A new Apple ad posted to YouTube on Thursday focuses on the company's worldwide effort to preserve and manage forestland, itself part of a wider goal to achieve a net-zero impact on the world's supply of virgin fiber.

Arriving three months late, the Earth Day ad traces the origins of Apple's forestry program back to a dinner VP of Hardware Engineering Kate Bergeron hosted for a group of female senior executives in 2013. Present at the meet-up was VP of Environment, Policy, and Social Initiatives Lisa Jackson, who at the time was one month into her tenure.

"We were drinking wine and Kate said, 'We should just buy a forest,'" said V.Y. Chow, data and environmental scientist at Apple.

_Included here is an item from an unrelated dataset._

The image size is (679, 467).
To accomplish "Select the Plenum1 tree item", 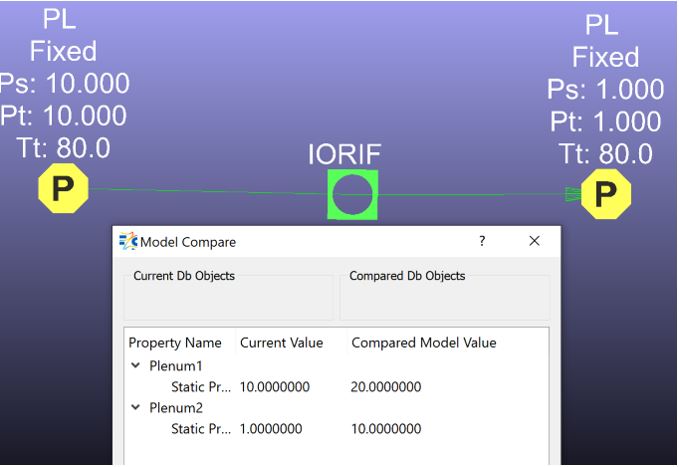I will coord(175,366).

The off-the-cuff remark led to an investigation of Apple's impact on the world's forests. Thanks to its wildly popular product lines, Apple consumes a huge amount of virgin fiber, most of which goes into packaging.

The aim shifted from buying a forest to preserving the resources Apple uses in its paper products. In 2015, the company took first steps toward that goal with the preservation of more than 36,000 acres of forestland in Maine and North Carolina. A month later, the green initiative was expanded with the creation of one million acres of responsibly managed forests in China.

"At this point over 99 percent of the papers and fibers we use are responsibly sourced or recycled," said Connie Yang, who works in packaging product design at Apple.

Apple hopes to reach one million acres of responsibly managed forestland by 2020.

Today's ad was accomplished in a whimsical hand-drawn style identical to Apple's Earth Day series of videos that debuted in April. Those ads highlighted various internal initiatives designed to help mitigate Apple's impact on the environment, from the production of artificial sweat to keeping yaks on solar farms. A separate Earth Day 2017 video threw a spotlight on Liam, a specially designed robotic arm that disassembles iPhones and other gadgets into their component parts for recovery and recycling.